# ACTIVITY
Return the entries exactly. Images are not part of the copy.

# DATA RECORDS
□ □ □ □ □

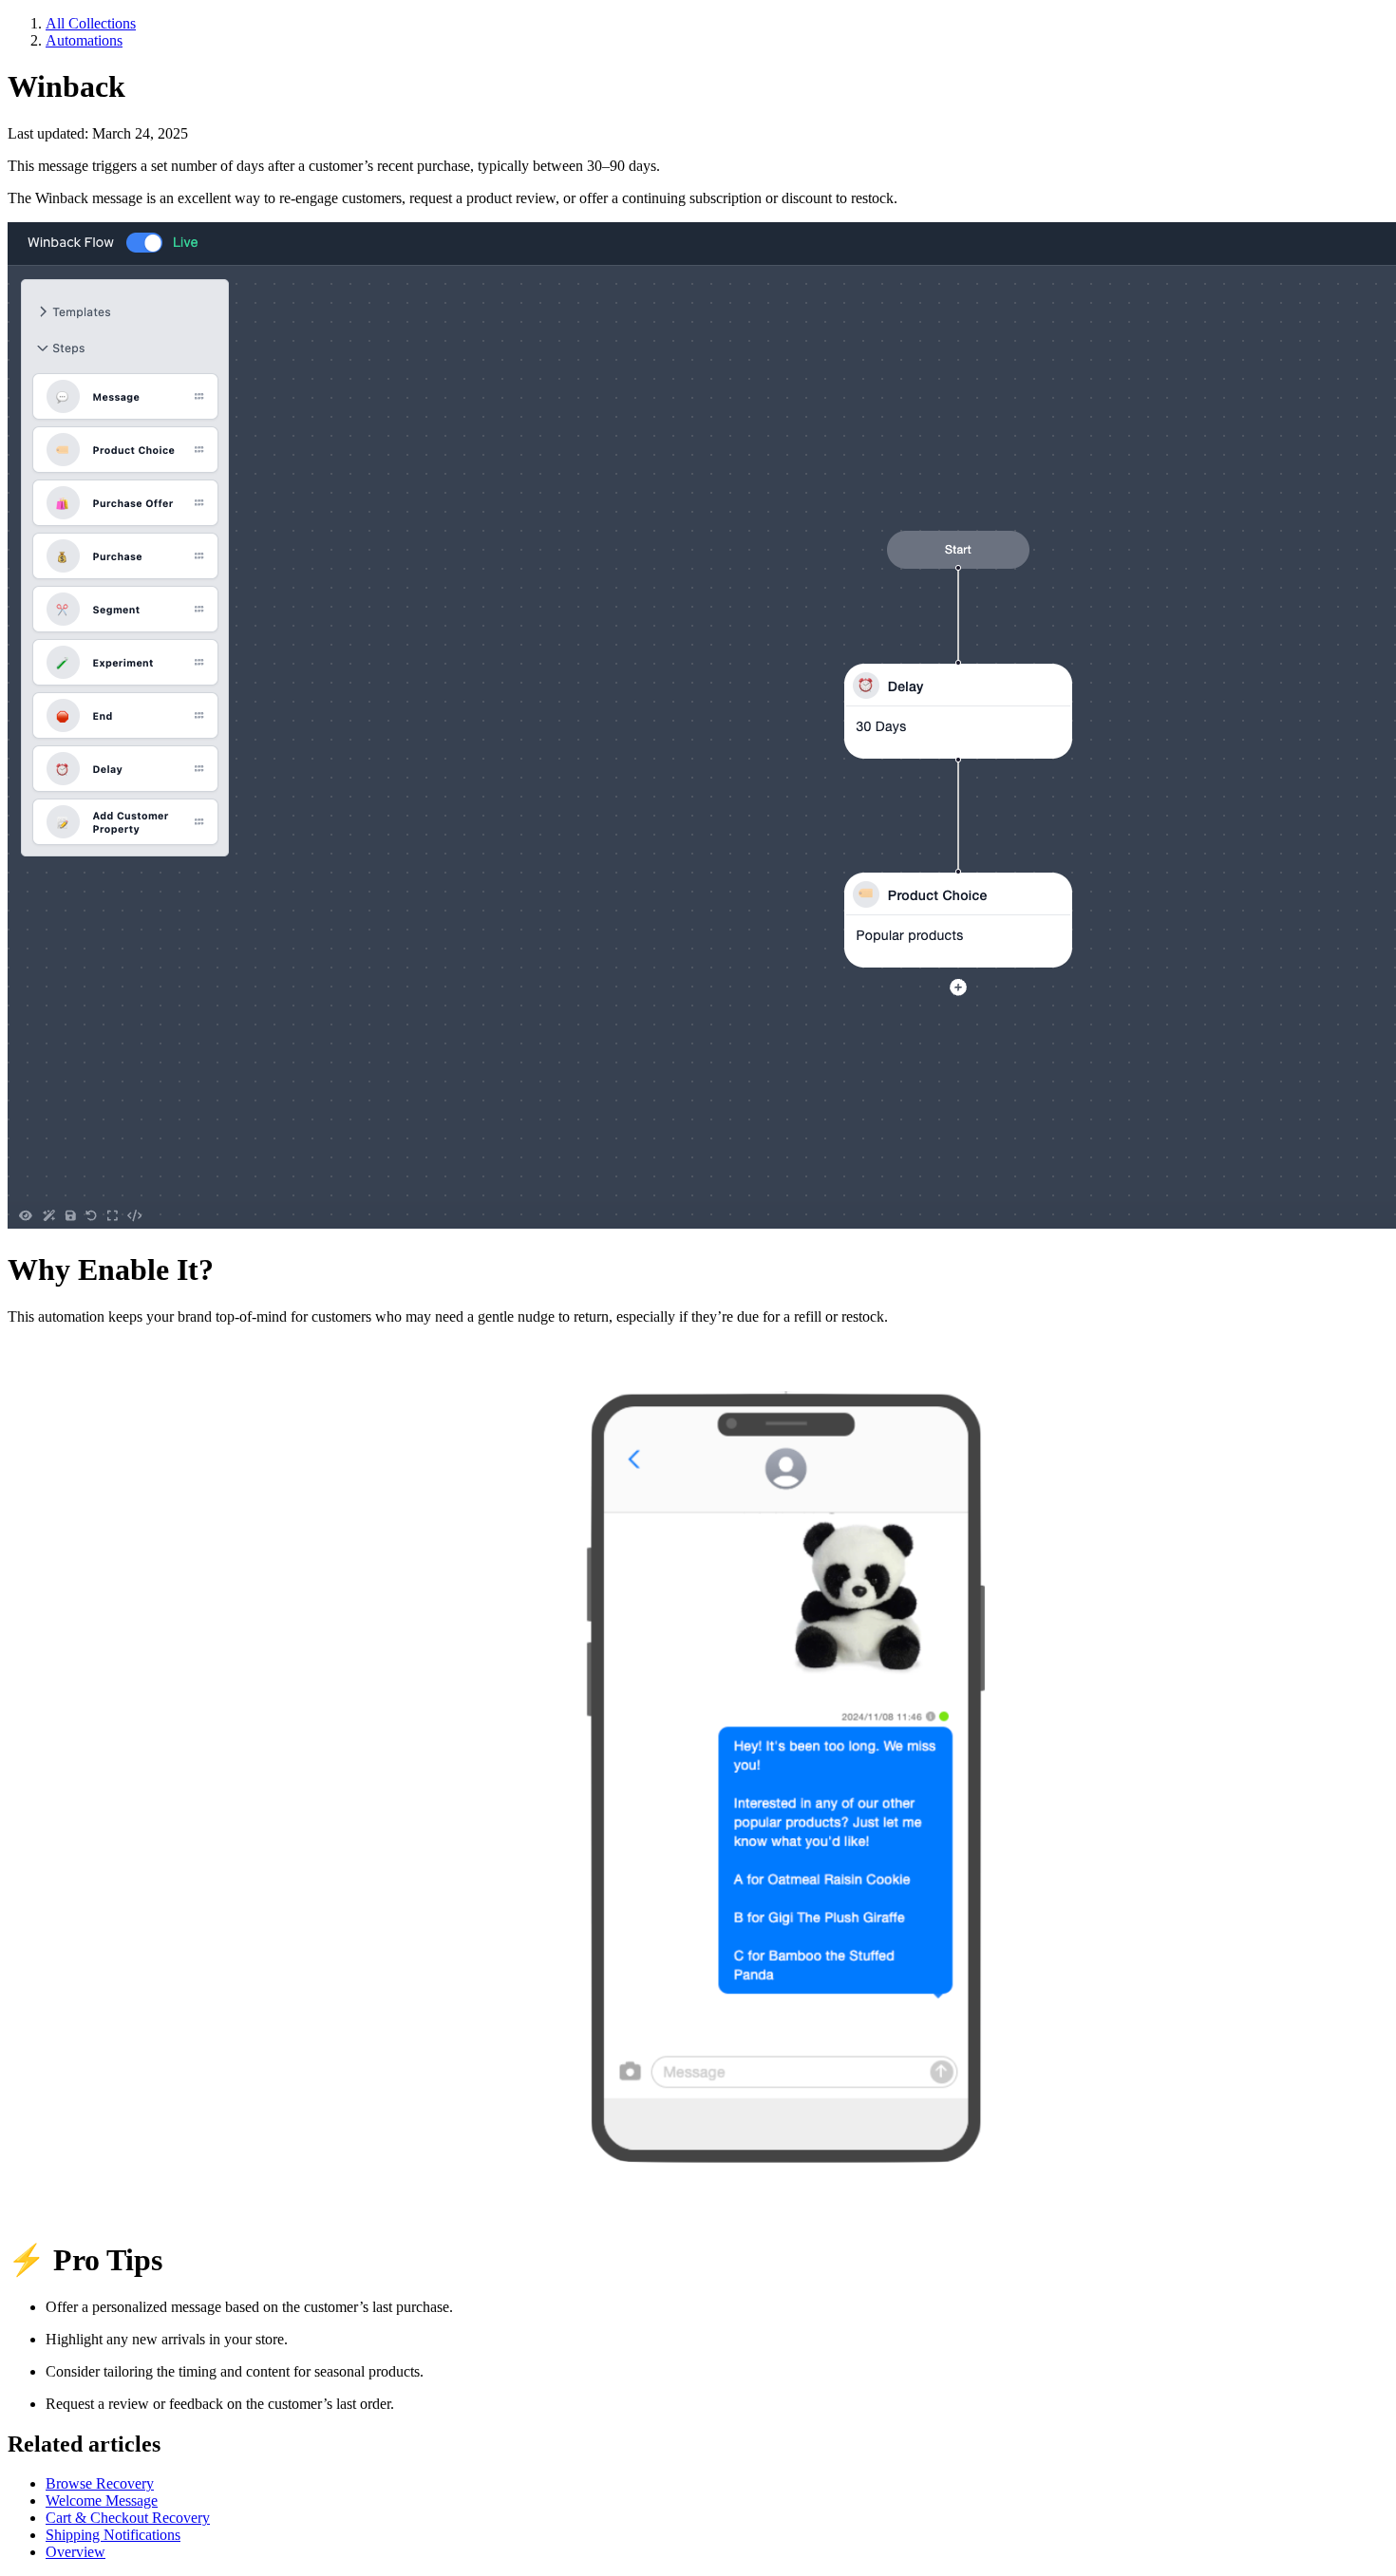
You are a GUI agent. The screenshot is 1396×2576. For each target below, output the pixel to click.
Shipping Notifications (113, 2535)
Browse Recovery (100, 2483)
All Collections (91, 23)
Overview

□ □ □ □ □

# OUTPUT
You are a GUI agent. The screenshot is 1396×2576. For each target below, output the pixel to click.
Shipping Notifications (113, 2535)
Browse Recovery (100, 2483)
All Collections (91, 23)
Overview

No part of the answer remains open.